"Shill, kamu lagi ada masalah ya. Kenapa diem aja dari tadi?" Tanya Lista, begitu mereka keluar dari masjid. Setelah mereka melakukan salat isya berjamaah di salah satu masjid dekat rumah. Melihat wajah putrinya yang ditekuk, membuat ibu beranak dua itu penasaran. Memang selama ini Lista fokus pada bisnis coffee and bakery miliknya sehingga membuatnya jarang memiliki waktu untuk Shilla.
"Cuman kecapaian Ma." Gadis yang masih mengenakan mukenah putih itu tersenyum, bersama Mamanya ia berjalan ke rumah.
"Mama perhatikan belakangan ini kamu sering diam, apa ada masalah. Coba cerita ke Mama, maafin Mama yang sibuk bekerja. Jadi ngga bisa ngurusin kamu."
"Shilla, nggapapa Ma. Yah, permasalahan biasa. Shilla cuman butuh waktu untuk beradaptasi di lingkungan SMA ini."

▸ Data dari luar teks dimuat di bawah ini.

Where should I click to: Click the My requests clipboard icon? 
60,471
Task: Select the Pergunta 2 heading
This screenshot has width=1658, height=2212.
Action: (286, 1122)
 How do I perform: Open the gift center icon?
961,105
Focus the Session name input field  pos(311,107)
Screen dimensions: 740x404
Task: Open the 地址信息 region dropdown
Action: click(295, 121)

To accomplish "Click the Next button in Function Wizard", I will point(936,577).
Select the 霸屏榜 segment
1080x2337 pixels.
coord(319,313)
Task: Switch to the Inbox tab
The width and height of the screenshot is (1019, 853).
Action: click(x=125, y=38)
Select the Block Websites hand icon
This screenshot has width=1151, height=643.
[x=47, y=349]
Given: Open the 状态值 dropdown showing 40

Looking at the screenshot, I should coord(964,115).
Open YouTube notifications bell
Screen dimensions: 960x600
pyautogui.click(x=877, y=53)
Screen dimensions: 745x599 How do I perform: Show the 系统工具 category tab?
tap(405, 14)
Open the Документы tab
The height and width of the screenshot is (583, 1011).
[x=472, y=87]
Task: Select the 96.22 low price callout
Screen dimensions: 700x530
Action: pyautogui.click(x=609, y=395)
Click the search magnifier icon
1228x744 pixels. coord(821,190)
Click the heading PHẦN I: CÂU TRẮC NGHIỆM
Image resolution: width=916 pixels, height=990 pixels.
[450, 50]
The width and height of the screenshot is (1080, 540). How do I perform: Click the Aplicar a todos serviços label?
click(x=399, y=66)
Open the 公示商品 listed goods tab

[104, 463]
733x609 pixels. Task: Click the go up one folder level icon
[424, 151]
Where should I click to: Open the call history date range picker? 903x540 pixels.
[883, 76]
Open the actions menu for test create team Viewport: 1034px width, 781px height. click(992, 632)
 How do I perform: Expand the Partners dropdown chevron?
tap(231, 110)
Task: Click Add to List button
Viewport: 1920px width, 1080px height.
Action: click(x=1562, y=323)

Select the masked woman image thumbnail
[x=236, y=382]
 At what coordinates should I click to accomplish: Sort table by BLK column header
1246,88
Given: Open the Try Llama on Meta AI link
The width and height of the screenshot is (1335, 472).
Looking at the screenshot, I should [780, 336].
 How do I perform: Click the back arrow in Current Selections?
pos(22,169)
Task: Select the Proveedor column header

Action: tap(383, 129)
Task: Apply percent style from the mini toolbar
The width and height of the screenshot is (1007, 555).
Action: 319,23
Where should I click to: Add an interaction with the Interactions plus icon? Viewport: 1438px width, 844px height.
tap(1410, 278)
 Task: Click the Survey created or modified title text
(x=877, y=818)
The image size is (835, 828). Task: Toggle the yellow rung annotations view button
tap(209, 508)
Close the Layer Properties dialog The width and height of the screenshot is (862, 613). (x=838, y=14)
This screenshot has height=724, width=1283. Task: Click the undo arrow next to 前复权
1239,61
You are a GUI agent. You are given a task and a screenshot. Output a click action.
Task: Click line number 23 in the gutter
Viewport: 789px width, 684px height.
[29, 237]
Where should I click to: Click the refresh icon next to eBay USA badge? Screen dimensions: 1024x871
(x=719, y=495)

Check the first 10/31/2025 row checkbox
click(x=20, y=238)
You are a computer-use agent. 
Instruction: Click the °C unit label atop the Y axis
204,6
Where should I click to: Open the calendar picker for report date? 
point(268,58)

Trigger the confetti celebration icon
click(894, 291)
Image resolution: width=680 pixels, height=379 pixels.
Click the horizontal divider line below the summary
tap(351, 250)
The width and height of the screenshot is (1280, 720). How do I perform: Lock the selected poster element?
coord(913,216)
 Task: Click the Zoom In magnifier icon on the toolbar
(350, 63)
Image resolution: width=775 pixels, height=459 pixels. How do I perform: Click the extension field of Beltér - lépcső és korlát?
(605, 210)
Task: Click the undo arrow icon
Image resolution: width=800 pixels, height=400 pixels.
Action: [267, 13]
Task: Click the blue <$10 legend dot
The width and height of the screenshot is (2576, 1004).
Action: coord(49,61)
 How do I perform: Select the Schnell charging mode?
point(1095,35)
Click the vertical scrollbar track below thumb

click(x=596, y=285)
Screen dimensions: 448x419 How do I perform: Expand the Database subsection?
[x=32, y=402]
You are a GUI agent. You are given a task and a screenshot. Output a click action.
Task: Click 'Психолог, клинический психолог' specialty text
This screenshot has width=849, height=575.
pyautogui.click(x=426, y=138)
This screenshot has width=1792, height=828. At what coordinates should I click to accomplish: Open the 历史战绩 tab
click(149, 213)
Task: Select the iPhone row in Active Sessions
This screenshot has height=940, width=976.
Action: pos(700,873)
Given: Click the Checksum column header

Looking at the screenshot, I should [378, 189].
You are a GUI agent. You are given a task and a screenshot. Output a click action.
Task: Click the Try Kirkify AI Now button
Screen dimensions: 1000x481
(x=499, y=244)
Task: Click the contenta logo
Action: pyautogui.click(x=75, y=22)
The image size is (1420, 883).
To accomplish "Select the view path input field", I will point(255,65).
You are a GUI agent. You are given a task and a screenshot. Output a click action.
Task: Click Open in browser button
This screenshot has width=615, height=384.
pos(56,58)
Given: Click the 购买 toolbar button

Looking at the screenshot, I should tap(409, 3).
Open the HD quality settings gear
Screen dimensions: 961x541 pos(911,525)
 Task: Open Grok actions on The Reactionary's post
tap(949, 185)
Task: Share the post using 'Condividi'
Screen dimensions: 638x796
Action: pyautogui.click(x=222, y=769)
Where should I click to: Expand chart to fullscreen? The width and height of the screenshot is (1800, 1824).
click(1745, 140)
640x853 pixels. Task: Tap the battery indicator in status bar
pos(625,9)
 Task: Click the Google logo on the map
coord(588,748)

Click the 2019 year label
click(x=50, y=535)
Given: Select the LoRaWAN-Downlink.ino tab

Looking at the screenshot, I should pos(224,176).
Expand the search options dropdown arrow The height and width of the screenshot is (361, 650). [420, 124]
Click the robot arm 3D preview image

Lista tersenyum, mengusap rambut halus gadis berponi itu. "Bagus, belajar yang bener ya. Biar Papa di sana bangga."
Sekali lagi, Shilla tersenyum. Kali ini berbeda, senyumannya seolah menahan air mata berserta kepedian yang dia pendam. Dia rindu Papa? Tentu, Shilla rasa dia belum cukup umur ketika Papanya pergi. Bahkan sampai sekarang pun, ia ingin mencubit pipinya dan tersadar jika semua ini hanyalah mimpi.
"Itu pasti Ma."
"Adik gue kenapa cemberut aja nih." Secara tiba-tiba Alfe datang dengan memegangi pundak Shilla, gadis itu yang merasa kaget dan geli menjerit serta melonjak. Si empunya yang mengerjai malah tertawa terpingkal-pingkal.
"Bang, lo tuh punya tangan dipakai buat hal yang berfaedah bisa ngga." Dengan wajah yang jengah menatap Kakaknya secara tak suka.
"Woyajelas berfaedah, kamu tuh kaya ngga tau kalau Abangmu ini selain programmer juga merangkap menjadi web developer."
Shilla menjentikkan jari seraya tersenyum getir. "Dimana-mana tuh Bang, CEO lebih keren. Elo mah Programmer paling cuman nerima order coding, selesai trus dibayar. Kan sama aja cuman jadi kacung yang disuruh-suruh."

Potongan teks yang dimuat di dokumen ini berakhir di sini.